I’ve personally have unplugged drives from the USB slot before unmounting them and they are fine. I do try to unmount my drives before unplugging and shutting off my computer. Reboot or power off.

Re: shutting down with drives mounted

Reply #3
It’s moreso for a safe guard. It’s supposedly not good to for example, unplug your drive from the USB slot before unmounting it.


Right, that's because something could attempt to write to the usb before it's unmounted and thus cause data corruption. That isn't applicable during the shutdown process (nothing can be written during shutdown). Still, it's not like this is a hard change. I would literally just add a down script to mount-filesystems. I'm not sure if this would expose a race condition between lvm/encrypted volumes, but maybe it's worth doing anyway (the umount would just fail but it's not like the system would hang during shutdown).

Re: shutting down with drives mounted

Reply #4
After doing some testing on this, I don't think this is is solvable with the way s6-rc works. There's no good way to guarantee the filesystems aren't busy since any arbitrary number of daemons could be doing a number of different things. The umount will simply fail the vast majority of the time.

Re: shutting down with drives mounted

Reply #5
That isn't good - unmounting also syncs. Check the shutdown scripts for Runit and OpenRC (/etc/init.d/localmount), you will see they unmount all drives before shutting down. A drive might get flagged as not being unmounted correctly, in a worst case it could cause file system corruption. This can sometimes happen (on older hardware) if the shutdown happens too quickly, sending the sync signal to a drive doesn't guarantee it actually syncs to the disc instantly, it might only buffer it internally so you have to sync then sleep for a few seconds before the final umount (which also includes sync in it's execution) and halt. BTRFS will tend to protect against this but nothing's perfect.
Are you sure it doesn't do this somewhere though? Possibly it's compiled in, not in a script. I thought it was one of the fundamental functions of an init system to mount and unmount drives.

Re: shutting down with drives mounted

Reply #6
Looks like s6-linux-init does it. Not really explicitly mentioned, but in the description of s6-svscan it says the stage 3 init umounts. Later, it mentions that s6-linux-init is a implementation of all this stuff for linux.

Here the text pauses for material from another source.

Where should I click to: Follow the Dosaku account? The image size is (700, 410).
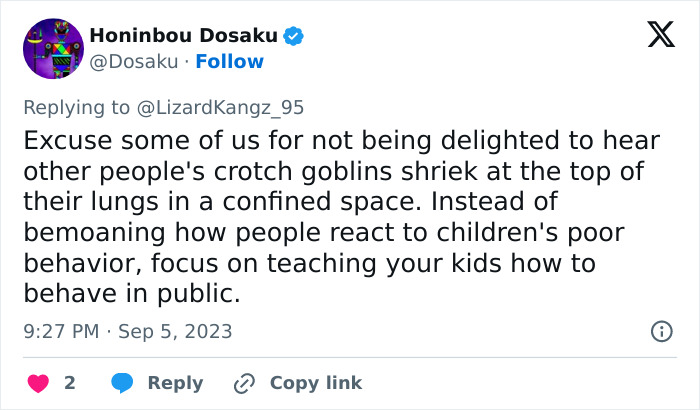[x=230, y=62]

Edit: Nevermind I found it. Of course it does. Reading documentation is good.

Quote
s6-linux-init-umountall is automatically called at the very end of the shutdown procedure, in "stage 4", i.e. after a SIGKILL has been sent to all the processes on the system, and right before the system reboots (or halts, or is powered off). By that point, there is no possible process that could prevent real file systems from being unmounted.

Source

Re: shutting down with drives mounted

Reply #7
Nice, I’m glad it does this. I didn’t see a message at shutdown about drives being unmounting, so it made me wonder.